Church enjoyed his conservation work immensely, but it carried risks. In 2004 he was inspecting areas of the Aberdares devastated by logging when the helicopter he was travelling in crashed as it approached a landing site.
He later wrote: “I felt the chopper begin to gyrate anticlockwise as the controls to the tail steering appeared not to respond … It all happened in seconds. One skid hit the ground over a road indent. Lurching, the hull tilted violently and the rotor blades whacked into earth.
“The blades shattered and were flung 100 metres away … The helicopter hit the ground with an ear-splitting crash, followed by silence except for a hissing from the engine.”
Luckily Church and the other members of his group escaped with bruises and they proceeded with the visit as planned.
Colin Church was born in Nairobi on January 28 1940, the son of Elizabeth and the Rev Howard Church, who had gone to Kenya in 1932 as a member of the Church Missionary Society. Much of Colin’s early life was spent in Kigare, on the southern slopes of Mount Kenya, where his father did missionary work.
He was educated at Kenton College preparatory school and the Prince of Wales School, both in Nairobi. Between 1953 and 1956, during the Mau Mau uprising, his father was posted to Athi River Detention Camp, where he was given the job of persuading Mau Mau detainees to abandon the struggle and reconcile with the British administration. After that assignment, the family left Kenya for Britain and Church finished his education at King Edward’s School, Birmingham.
He became a journalist in the early 1960s, starting at the Surrey Advertiser before moving to Reuters as a parliamentary correspondent. After a few years he returned to Kenya, where he joined the Nation Media Group and became editor of the Kenya Farmer.

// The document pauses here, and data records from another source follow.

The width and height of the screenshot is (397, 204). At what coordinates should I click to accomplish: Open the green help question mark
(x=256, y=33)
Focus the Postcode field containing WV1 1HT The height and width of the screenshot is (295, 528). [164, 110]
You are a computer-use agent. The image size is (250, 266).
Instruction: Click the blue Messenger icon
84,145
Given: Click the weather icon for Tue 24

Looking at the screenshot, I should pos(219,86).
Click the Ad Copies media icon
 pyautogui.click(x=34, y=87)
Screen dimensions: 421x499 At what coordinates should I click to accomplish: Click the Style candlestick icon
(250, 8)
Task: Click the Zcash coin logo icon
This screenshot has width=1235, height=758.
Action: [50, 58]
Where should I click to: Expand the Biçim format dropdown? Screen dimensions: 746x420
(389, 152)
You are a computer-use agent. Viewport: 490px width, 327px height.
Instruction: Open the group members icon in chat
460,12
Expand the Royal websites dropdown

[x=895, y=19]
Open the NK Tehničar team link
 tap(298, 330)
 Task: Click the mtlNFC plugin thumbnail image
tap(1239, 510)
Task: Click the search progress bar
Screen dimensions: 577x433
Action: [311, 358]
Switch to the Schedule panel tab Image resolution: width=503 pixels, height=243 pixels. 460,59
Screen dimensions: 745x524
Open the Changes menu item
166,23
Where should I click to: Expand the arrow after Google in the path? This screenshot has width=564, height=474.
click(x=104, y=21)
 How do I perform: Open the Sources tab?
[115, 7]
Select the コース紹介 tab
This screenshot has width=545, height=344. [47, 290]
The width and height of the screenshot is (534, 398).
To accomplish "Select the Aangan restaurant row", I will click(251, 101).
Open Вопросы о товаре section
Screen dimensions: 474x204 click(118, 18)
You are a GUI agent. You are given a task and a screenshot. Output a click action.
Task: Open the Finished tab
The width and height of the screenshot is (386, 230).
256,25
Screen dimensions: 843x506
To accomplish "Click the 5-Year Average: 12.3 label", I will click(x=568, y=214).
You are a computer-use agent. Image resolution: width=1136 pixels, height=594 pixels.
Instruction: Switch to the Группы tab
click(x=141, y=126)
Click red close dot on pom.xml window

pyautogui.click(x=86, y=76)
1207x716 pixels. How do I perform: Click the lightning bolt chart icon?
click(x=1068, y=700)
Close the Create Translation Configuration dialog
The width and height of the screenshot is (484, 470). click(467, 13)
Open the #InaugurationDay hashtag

In 1967 he moved into public relations, joining a firm set up by the businessman Ian Raitt, which in 1970 became Church Raitt. Five years later this merged with another business to become Church Orr & Associates, East Africa’s largest PR consultancy.
A great believer in standards, Church helped in 1971 to form the Public Relations Society of Kenya to improve the professionalism of the PR sector in Kenya. Today it has some 5,000 members. In 1996 he was elected president of the International Public Relations Association, the first and only Kenyan to have led that global body.
Specialising in travel and agriculture, Church criss-crossed Africa for his work and counted the Seychelles among his clients. Given the enviable task of promoting the Indian Ocean idyll as a holiday destination, Church made frequent visits to the island while his colleagues were dispatched to less agreeable climes such as Sudan.
Through this work he became friendly with the Seychelles’ first president, Sir James Mancham, a bon vivant known for his love of beautiful women. Church, who got on with people of all political stripes, retained the contract even after Mancham was overthrown by the socialist Albert René.
He was never happier than when on safari or fishing off Kenya’s coast, and after retiring in the late 1990s he dedicated his energies to conservation. After the completion of the fence in the Aberdares he became involved in projects to fence off the whole of Mount Kenya, another important area of mountain forest, and the Mau Forest Complex near Lake Naivasha.
In 2018 he was elected as the chairman of the Mara Elephant Project, in which he mentored young conservationists. He also served as the chairman of the Kenya Wildlife Service.
He was appointed OBE in 2018.
In 2019 he published Mel-el-Lek’s Mountain, a book on the Aberdares.
He is survived by his wife Nicole and by their son and two daughters.
Colin Church, born January 28, 1940, died March 16, 2021.